▶ **TASK INSTRUCTIONS**
Write the records from the line containing "The image size is (1422, 837)." through the end of the records as a numbered list, skipping any blank lines and leaving out the pictures.

▶ **DATA EXTRACT**
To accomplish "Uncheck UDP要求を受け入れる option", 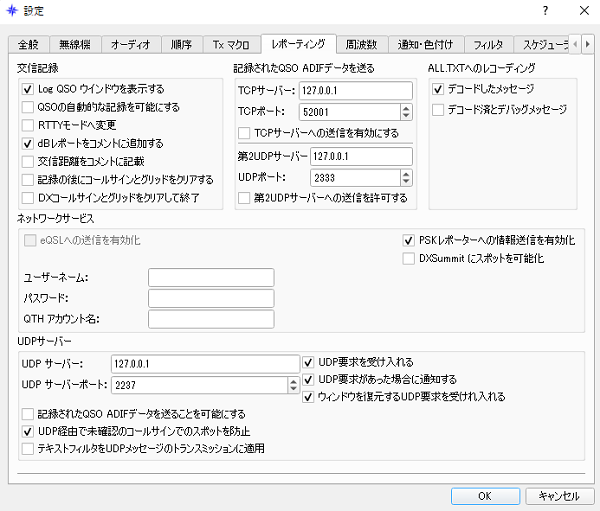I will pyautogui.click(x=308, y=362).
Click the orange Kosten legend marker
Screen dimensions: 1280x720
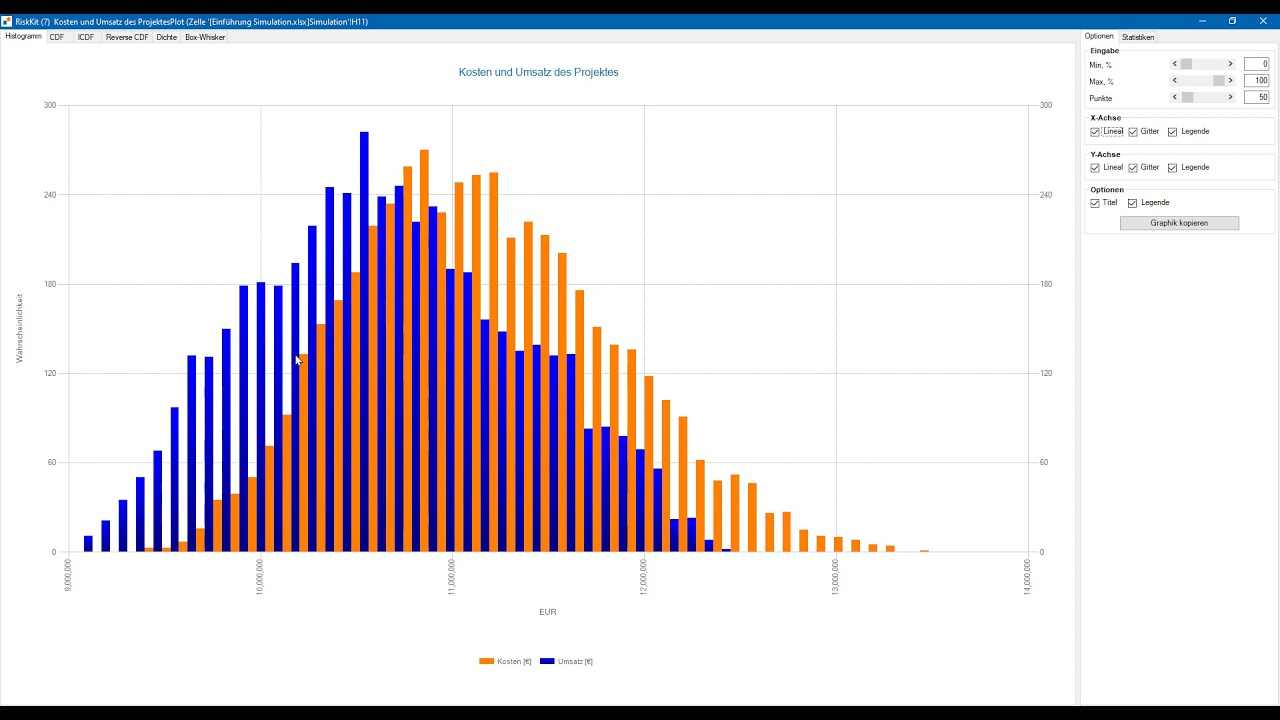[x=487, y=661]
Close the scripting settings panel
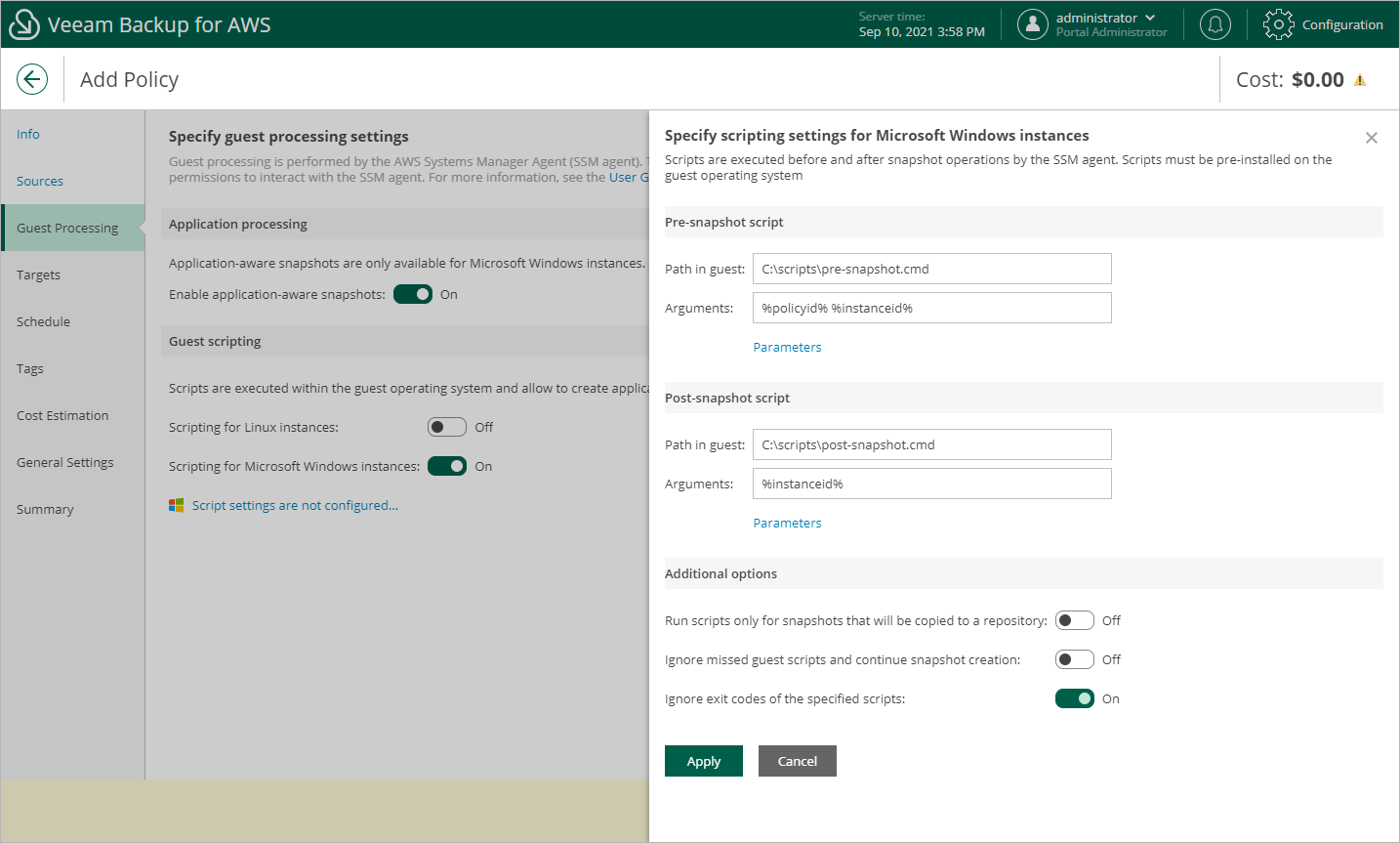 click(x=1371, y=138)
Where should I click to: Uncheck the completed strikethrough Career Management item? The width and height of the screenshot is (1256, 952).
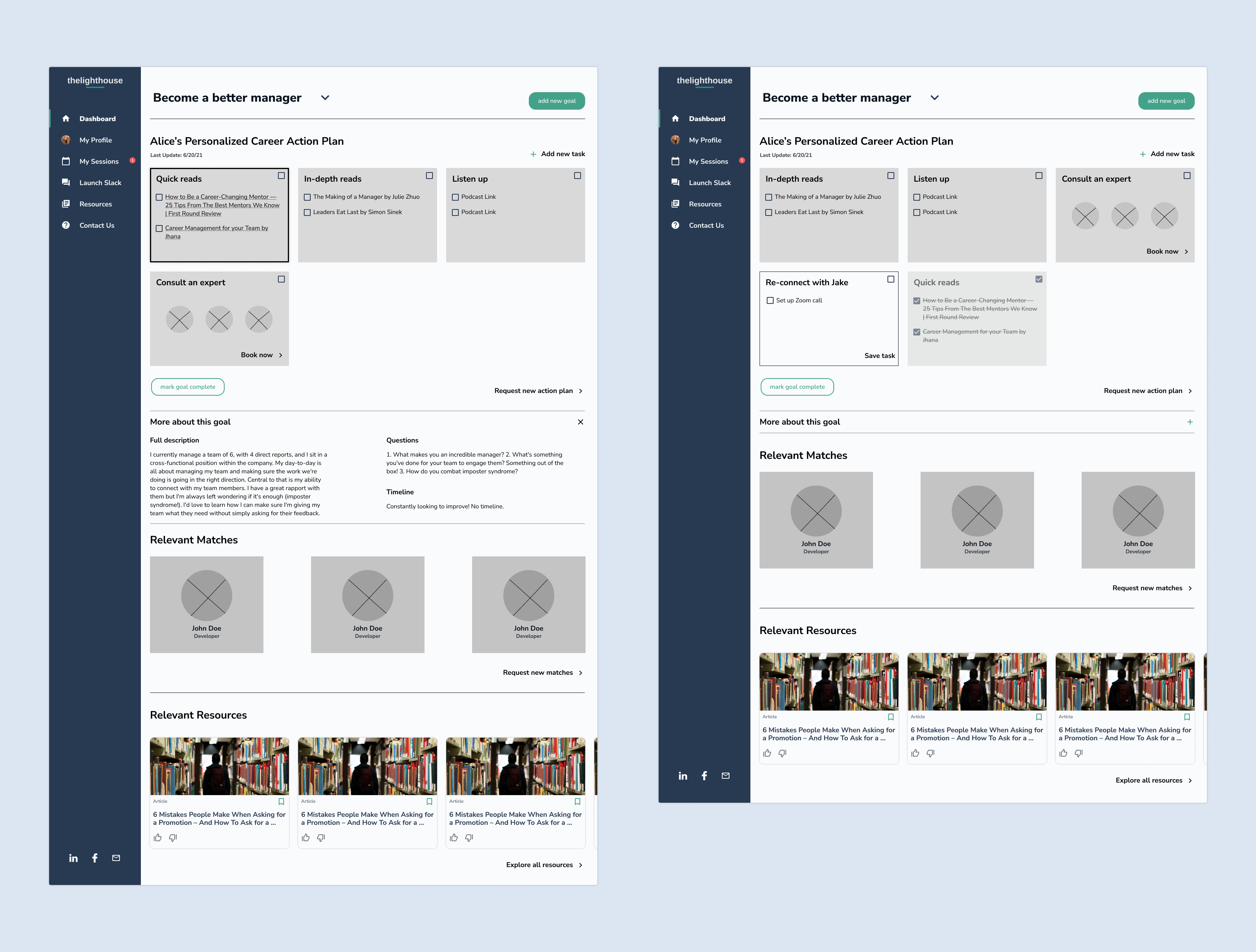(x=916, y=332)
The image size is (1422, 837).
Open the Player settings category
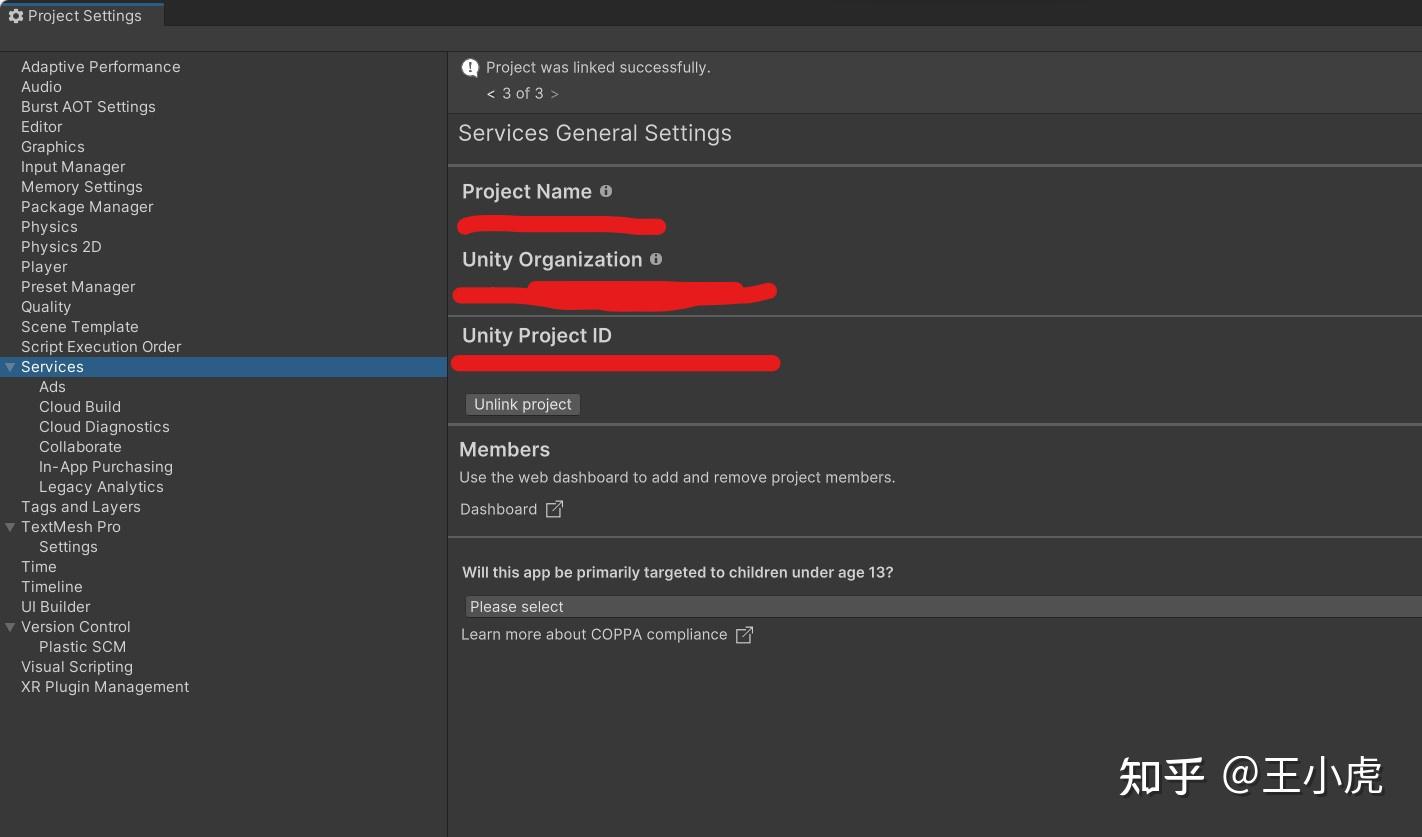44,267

▶ **CORRECT ANSWER**
1. The image size is (1422, 837).
2. Open the Player settings category
3. 44,267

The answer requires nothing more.